In contrast, REQUIRED propagation, when called from a non-transactional context (such as directly from a web controller), actually also creates a new transaction for each request. Transaction sharing only occurs when transactional methods call each other. Therefore, in multi-client scenarios, REQUIRED typically does not cause the problem of "one client failure causing all clients to roll back," because each request usually starts from a non-transactional context.
Performance vs. Correctness Trade-offs
Regarding performance concerns, premature optimization should be approached cautiously. REQUIRES_NEW may indeed increase system overhead because each transaction requires independent database connections and transaction management. However, in many scenarios, this overhead is acceptable, especially when data integrity and transaction independence are primary considerations.
The correct approach to performance optimization is: first ensure system correctness and data integrity, then identify real bottlenecks through actual performance testing. If testing shows that REQUIRES_NEW indeed causes unacceptable performance issues, then consider optimization strategies.
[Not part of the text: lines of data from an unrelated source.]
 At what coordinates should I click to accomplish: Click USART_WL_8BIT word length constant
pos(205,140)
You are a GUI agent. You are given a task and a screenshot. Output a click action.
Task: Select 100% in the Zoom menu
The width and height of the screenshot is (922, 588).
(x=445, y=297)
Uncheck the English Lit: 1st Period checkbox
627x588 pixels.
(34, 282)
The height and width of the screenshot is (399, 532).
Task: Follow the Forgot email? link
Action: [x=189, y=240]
Blindly choosing REQUIRED to avoid "potential" performance problems may introduce more serious data consistency issues.
Detailed Analysis of Rollback Behavior
Rollback mechanisms are key to understanding propagation behavior. In REQUIRES_NEW scenarios, exception handling has clear boundaries:
try {
userService.createUser(userBean); // REQUIRES_NEW propagation
} catch (Exception e) {
// Only the createUser method's transaction rolls back
// Outer transaction (if exists) is unaffected
}
Whether the exception propagates upward determines the fate of the outer transaction. If the exception is caught and not propagated further, the outer transaction can continue normally. If the exception propagates to the outer transaction boundary, the outer transaction will also roll back.
In REQUIRED propagation, rollback behavior is more complex. The rollback-only status set by inner methods affects the entire physical transaction. Even if outer methods attempt to commit, the transaction will ultimately roll back due to the inner rollback marker and throw an UnexpectedRollbackException.
Connection Pool and Deadlock Risks
An important risk of REQUIRES_NEW propagation is connection pool exhaustion and potential deadlocks. When multiple threads simultaneously hold outer transactions and attempt to create REQUIRES_NEW inner transactions, if the connection pool size is insufficient, threads may wait for each other for available connections, forming a deadlock.
Preventing this risk requires:
- Ensuring the database connection pool size is at least one more than the maximum concurrent threads
- Monitoring connection pool usage and setting reasonable timeout periods
- Using REQUIRES_NEW cautiously in high-pressure concurrent scenarios
Practical Selection Recommendations
Based on the above analysis, the following practical recommendations are provided:
When to choose REQUIRES_NEW:
- Absolute transaction independence is required; failure of one operation must not affect others
- Operations are logically independent business units
- The system has sufficient database connection resources
- Auxiliary operations like audit logging, message sending
When to choose REQUIRED:
- Multiple operations need atomic commit or rollback
- Operations belong to the same logical work unit in business logic
- Connection resources are limited and need optimization
- Most business service methods
Most importantly, the choice of propagation mechanism should be based on business requirements rather than performance guesses. Through actual performance testing and monitoring, making data-driven decisions ensures optimal performance while maintaining system correctness.